Copy out each line of the data that includes the string "урбанизации".

BEGIN Data to process

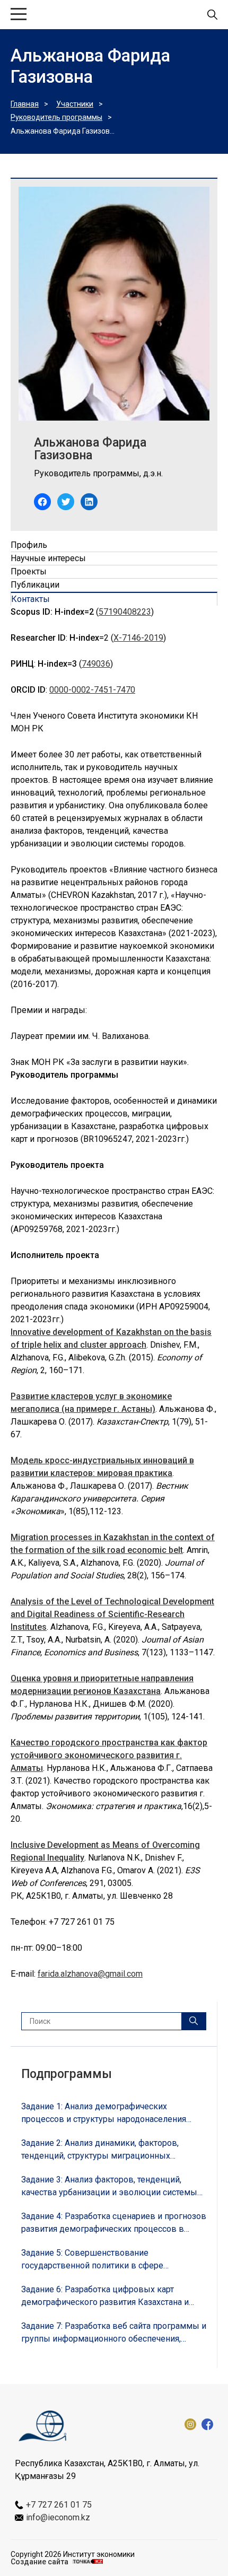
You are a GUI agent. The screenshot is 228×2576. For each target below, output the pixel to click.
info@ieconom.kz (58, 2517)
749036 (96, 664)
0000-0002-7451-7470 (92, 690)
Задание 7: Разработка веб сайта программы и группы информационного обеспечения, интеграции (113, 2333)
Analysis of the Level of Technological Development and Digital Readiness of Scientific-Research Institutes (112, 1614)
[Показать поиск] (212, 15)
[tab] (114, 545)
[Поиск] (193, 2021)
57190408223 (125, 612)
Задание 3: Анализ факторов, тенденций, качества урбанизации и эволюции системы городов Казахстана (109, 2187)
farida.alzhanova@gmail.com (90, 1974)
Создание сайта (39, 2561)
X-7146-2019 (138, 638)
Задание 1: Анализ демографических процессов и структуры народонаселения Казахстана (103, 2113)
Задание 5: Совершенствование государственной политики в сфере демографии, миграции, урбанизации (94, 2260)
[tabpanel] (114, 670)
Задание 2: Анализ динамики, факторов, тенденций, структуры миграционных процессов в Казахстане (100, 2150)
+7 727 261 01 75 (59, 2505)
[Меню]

END Data to process

### Response box
Задание 3: Анализ факторов, тенденций, качества урбанизации и эволюции системы городов Казахстана (109, 2187)
Задание 5: Совершенствование государственной политики в сфере демографии, миграции, урбанизации (94, 2260)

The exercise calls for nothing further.